[DATA IN THIS EXERCISE Boundary: Start]
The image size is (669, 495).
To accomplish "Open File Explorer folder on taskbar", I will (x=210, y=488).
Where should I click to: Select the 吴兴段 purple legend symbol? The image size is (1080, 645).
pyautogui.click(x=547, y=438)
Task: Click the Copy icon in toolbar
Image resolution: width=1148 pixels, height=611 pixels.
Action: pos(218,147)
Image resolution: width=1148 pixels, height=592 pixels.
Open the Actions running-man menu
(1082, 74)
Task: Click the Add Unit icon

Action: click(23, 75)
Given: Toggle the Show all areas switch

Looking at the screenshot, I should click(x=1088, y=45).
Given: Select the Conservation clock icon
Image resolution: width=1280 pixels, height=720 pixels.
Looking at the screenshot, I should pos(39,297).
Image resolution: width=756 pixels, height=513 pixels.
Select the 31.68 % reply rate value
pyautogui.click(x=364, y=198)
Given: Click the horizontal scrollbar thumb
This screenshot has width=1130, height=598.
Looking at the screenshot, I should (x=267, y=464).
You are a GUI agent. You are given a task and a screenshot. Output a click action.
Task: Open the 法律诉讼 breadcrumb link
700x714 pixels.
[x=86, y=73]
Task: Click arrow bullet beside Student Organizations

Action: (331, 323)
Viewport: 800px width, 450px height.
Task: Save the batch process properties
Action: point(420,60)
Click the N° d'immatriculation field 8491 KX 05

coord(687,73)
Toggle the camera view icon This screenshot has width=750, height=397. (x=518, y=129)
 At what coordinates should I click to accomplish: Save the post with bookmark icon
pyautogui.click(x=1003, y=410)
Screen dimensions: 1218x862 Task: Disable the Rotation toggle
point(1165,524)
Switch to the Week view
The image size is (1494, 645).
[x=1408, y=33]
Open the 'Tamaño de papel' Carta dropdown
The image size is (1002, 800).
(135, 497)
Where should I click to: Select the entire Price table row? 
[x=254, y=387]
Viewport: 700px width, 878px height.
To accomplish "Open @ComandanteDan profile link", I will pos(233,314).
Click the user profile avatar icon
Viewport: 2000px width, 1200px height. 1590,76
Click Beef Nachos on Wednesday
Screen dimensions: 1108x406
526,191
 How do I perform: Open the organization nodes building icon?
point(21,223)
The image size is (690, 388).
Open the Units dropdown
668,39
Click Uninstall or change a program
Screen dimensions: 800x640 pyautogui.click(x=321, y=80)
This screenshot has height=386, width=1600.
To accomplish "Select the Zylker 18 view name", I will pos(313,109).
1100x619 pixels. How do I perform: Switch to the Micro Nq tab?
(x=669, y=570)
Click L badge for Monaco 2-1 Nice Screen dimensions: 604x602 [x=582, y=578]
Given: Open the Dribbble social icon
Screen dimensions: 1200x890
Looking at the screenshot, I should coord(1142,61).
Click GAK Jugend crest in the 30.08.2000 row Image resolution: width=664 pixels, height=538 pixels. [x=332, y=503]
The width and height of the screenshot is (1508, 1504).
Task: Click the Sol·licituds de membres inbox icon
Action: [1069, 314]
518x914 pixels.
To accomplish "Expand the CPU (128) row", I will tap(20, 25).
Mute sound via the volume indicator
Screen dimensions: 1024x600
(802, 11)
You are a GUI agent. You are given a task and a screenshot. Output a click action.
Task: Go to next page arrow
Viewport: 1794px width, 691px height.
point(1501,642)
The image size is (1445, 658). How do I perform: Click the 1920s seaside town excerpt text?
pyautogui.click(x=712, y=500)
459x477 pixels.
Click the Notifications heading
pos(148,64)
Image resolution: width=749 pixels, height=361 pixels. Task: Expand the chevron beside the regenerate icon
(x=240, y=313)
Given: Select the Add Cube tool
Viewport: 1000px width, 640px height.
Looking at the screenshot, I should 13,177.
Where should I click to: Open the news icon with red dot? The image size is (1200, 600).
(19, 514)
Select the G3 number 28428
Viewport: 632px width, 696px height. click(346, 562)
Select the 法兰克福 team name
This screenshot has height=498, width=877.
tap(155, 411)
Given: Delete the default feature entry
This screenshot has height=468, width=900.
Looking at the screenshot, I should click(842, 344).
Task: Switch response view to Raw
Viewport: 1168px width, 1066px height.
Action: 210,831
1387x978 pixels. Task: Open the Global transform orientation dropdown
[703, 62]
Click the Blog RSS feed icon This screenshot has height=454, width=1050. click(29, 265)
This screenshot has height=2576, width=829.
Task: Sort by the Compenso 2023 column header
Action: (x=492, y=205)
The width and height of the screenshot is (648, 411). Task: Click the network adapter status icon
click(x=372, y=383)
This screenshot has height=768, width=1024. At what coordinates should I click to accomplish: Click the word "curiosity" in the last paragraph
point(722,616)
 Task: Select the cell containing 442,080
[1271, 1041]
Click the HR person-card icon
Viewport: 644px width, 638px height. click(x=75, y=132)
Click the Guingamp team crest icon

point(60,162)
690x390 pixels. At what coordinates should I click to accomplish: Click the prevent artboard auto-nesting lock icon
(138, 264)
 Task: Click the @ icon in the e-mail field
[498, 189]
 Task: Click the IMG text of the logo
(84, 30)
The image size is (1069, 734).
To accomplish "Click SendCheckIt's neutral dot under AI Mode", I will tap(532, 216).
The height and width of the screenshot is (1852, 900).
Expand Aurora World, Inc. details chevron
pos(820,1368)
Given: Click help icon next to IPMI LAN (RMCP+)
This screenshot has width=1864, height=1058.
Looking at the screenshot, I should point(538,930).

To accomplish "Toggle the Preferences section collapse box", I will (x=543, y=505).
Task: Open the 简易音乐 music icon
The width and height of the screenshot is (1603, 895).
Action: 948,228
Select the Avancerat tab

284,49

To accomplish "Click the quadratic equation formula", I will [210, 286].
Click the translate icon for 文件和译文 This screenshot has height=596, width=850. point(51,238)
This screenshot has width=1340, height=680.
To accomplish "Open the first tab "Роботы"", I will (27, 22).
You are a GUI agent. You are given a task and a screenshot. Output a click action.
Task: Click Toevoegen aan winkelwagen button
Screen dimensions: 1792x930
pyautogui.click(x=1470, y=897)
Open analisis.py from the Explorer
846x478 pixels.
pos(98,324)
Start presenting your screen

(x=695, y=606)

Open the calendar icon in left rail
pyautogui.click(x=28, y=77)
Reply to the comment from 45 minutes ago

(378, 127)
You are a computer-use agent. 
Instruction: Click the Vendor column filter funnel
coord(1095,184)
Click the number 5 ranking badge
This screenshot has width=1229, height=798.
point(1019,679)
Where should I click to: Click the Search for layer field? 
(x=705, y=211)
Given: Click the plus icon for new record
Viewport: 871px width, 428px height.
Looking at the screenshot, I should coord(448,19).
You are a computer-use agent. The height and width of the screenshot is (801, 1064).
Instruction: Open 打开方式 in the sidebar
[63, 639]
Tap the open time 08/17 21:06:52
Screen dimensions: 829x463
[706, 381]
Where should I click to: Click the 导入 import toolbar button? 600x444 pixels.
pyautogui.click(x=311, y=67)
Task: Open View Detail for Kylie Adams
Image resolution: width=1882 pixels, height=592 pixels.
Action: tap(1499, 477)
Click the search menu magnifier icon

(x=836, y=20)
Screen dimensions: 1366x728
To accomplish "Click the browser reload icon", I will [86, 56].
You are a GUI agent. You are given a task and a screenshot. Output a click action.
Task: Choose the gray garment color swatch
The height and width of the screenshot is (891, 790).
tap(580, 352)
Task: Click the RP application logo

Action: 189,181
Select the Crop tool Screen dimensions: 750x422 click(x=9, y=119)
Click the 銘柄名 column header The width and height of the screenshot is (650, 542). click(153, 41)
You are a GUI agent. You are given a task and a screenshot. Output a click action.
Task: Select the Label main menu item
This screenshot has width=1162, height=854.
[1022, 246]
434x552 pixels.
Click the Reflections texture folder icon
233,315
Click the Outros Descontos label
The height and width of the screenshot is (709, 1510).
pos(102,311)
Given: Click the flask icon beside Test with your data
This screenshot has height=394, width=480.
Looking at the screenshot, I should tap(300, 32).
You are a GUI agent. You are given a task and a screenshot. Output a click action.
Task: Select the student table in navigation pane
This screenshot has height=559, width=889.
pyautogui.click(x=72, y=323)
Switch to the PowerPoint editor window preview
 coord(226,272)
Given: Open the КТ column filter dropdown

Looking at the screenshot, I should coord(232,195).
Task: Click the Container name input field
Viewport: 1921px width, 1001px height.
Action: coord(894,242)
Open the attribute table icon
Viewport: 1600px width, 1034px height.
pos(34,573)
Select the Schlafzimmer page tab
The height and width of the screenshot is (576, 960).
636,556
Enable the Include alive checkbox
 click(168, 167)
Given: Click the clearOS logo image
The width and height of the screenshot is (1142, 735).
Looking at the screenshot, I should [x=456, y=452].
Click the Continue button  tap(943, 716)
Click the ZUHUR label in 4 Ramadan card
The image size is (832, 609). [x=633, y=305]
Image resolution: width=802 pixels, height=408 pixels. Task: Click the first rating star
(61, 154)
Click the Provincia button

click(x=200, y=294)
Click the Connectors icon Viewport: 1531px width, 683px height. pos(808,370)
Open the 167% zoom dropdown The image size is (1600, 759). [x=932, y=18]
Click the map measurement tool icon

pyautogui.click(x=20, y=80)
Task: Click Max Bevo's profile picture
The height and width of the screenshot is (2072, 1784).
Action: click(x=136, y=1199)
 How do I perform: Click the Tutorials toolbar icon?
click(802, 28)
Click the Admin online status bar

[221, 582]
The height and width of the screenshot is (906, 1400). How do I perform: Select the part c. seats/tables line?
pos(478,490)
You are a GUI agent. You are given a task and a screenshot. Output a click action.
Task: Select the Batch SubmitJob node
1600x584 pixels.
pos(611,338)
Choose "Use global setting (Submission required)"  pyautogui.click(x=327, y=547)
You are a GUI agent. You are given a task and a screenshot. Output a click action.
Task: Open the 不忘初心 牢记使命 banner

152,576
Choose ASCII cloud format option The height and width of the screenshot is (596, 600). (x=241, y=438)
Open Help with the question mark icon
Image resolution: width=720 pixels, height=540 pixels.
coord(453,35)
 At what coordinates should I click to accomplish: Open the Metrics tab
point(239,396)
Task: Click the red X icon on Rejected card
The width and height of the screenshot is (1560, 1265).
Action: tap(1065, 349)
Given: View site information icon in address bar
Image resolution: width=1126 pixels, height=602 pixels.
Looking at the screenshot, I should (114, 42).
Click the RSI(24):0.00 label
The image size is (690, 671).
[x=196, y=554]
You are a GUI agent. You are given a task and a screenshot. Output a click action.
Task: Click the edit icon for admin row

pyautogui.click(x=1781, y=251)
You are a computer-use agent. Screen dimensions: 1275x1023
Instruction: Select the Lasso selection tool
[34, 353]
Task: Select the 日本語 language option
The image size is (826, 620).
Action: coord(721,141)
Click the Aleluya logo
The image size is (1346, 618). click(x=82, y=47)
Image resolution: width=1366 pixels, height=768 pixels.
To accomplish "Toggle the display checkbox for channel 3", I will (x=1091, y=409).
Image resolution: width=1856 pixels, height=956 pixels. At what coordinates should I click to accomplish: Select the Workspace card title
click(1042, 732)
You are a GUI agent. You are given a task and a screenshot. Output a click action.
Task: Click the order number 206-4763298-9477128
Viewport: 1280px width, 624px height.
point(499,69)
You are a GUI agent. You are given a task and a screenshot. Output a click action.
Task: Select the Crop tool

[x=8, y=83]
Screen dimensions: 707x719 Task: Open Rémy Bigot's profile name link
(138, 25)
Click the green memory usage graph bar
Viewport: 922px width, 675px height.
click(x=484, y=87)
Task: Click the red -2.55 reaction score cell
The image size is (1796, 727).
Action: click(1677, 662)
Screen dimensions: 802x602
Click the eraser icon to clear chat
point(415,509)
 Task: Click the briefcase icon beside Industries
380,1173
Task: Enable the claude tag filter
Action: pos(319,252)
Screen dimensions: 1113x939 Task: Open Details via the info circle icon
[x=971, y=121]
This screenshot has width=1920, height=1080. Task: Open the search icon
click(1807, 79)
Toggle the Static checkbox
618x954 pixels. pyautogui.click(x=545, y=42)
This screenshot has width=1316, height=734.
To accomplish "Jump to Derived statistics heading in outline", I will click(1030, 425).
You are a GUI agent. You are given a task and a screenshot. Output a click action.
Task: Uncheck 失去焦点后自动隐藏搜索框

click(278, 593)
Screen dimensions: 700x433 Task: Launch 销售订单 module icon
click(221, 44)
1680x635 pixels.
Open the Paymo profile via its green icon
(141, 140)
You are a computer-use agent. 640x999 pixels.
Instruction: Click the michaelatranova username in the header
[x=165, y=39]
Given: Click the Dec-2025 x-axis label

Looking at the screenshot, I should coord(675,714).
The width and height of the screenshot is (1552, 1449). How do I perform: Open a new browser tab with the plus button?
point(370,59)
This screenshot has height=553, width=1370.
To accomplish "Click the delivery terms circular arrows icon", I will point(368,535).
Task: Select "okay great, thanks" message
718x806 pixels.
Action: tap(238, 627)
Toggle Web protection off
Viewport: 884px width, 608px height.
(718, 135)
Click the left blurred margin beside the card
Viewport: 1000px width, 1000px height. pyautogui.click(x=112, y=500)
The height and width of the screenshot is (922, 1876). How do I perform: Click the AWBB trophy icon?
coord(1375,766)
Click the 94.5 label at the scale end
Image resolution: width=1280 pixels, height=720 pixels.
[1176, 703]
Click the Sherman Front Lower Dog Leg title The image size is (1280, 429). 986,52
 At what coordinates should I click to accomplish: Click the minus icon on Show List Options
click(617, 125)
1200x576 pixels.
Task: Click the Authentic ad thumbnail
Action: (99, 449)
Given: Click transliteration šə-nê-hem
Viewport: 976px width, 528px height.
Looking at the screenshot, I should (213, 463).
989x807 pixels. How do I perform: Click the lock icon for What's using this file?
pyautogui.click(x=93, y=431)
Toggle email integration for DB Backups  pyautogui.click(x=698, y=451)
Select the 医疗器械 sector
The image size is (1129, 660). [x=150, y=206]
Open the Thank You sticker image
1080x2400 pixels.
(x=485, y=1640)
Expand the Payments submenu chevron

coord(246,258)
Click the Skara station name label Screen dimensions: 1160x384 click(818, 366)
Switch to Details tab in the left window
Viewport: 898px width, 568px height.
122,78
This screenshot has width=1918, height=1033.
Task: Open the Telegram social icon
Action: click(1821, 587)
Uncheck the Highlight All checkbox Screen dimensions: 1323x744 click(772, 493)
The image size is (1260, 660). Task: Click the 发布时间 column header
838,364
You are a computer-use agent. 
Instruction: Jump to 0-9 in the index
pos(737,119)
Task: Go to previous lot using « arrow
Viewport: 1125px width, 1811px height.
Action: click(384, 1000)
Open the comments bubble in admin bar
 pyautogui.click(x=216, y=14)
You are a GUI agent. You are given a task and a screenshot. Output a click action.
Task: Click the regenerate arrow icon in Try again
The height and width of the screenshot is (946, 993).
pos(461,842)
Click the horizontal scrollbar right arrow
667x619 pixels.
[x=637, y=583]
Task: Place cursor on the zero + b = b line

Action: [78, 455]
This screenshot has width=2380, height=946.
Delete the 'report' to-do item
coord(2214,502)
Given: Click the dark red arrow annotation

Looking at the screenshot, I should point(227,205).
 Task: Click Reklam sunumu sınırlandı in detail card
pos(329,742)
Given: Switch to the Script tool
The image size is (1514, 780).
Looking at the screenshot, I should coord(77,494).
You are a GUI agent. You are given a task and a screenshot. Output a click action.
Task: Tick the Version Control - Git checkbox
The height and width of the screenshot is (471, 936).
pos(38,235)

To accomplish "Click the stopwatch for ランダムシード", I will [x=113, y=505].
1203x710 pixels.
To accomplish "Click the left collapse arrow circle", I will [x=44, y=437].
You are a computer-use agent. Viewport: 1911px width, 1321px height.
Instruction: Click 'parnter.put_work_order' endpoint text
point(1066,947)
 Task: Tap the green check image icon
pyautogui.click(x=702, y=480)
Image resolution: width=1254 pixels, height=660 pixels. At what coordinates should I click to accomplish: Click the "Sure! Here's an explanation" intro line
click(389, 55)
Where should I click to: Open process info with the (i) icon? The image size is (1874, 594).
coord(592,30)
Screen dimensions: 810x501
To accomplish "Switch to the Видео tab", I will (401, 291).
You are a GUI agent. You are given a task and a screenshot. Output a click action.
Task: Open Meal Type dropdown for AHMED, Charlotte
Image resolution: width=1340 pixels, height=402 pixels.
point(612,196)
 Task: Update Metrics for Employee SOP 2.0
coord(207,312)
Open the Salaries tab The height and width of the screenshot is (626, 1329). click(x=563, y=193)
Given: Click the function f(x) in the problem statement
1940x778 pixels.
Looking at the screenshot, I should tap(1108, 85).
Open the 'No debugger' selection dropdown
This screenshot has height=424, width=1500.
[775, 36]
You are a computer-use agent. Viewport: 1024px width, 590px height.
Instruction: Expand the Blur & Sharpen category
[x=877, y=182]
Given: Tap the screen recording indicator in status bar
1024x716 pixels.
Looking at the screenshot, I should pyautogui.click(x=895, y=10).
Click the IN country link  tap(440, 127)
[DATA IN THIS EXERCISE Boundary: End]
(PROBLEM DESCRIPTION): Find each line in the records holding the string "next" and show it.

(ANSWER TO THIS EXERCISE):
Task: Go to next page arrow
Given: Click help icon next to IPMI LAN (RMCP+)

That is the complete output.